Eigentlicher Zankapfel sind ganz andere Themen, etwa der Haushaltsentwurf oder die Machtbefugnisse des Obersten Gerichts.
Damit ist der Streit um die Konversionstherapien zugleich Ausdruck des Umgangs miteinander im Regierungsbündnis. Nachdem Blau-Weiß der Initiative weitestgehend zugestimmt hatte, kündigte der Likud nun an, als Konter seinerseits Gesetzesvorlagen in den Ausschüssen zu blockieren. Auch geht es um ganz andere Themen, nämlich den Haushaltsentwurf und die Machtbefugnisse des Obersten Gerichts. Genau das sind die eigentlichen Zankäpfel zwischen Likud und Blau-Weiß.
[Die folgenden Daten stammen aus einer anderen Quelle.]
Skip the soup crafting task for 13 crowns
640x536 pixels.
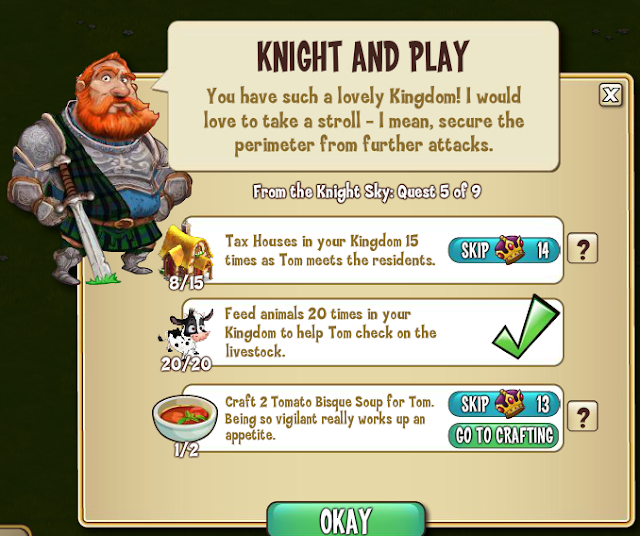click(x=504, y=404)
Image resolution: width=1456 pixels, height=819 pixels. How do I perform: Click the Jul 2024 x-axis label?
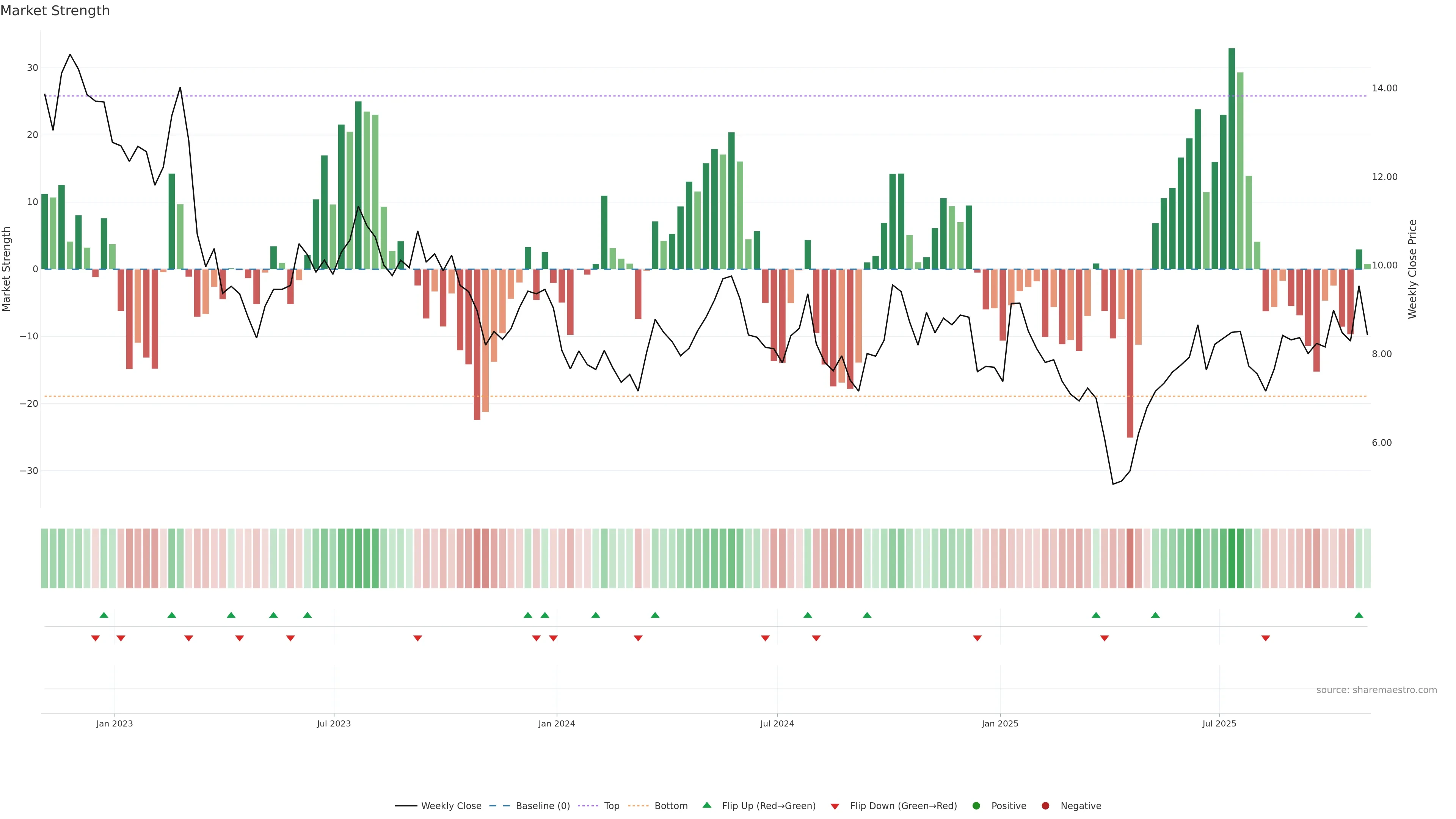click(x=777, y=723)
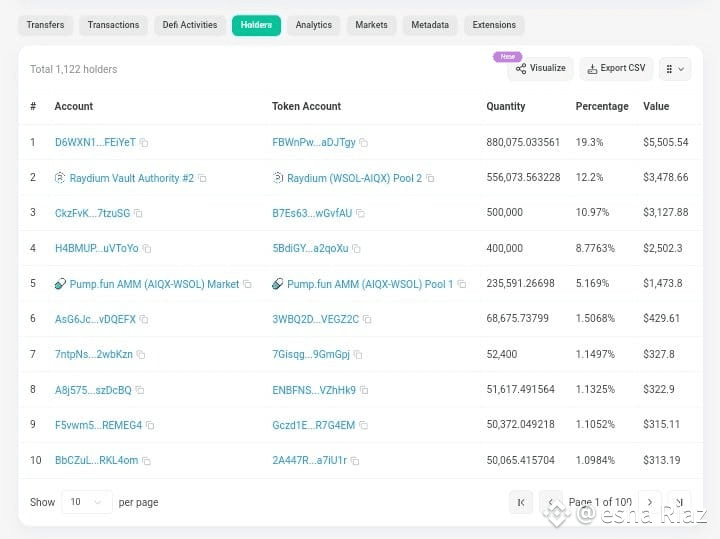Expand the rows per page selector

(86, 502)
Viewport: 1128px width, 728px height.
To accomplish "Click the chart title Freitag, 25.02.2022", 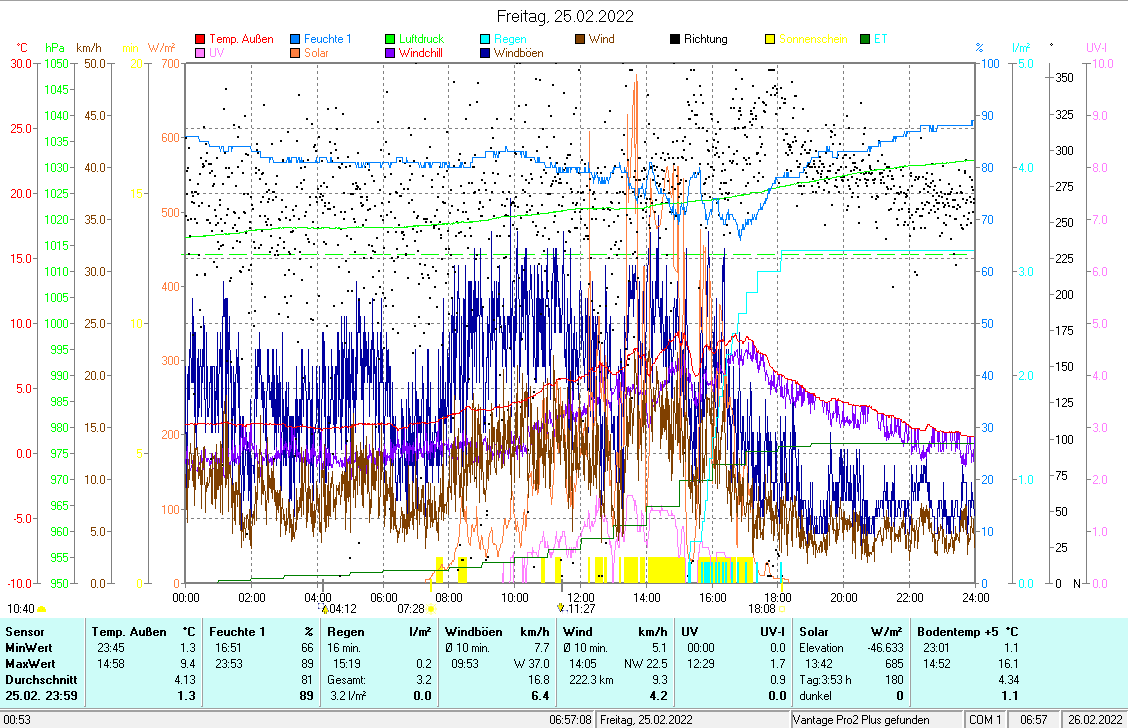I will (565, 17).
Zwar wurde die Entscheidung für ein Verbot der fragwürdigen »Heilung« von Homosexuellen mit reichlich Applaus in der Knesset bedacht. Gleichzeitig aber sprachen die politischen Vertreter der Orthodoxie bereits eine Warnung an die Adresse des Verteidigungsministers aus. »Du wirst niemals Ministerpräsident«, brüllten sie ins Plenum. Die Drohung, die Koalition noch vor Übergabe des Stabs an Gantz im November 2021 platzen zu lassen, nimmt damit immer konkretere Züge an.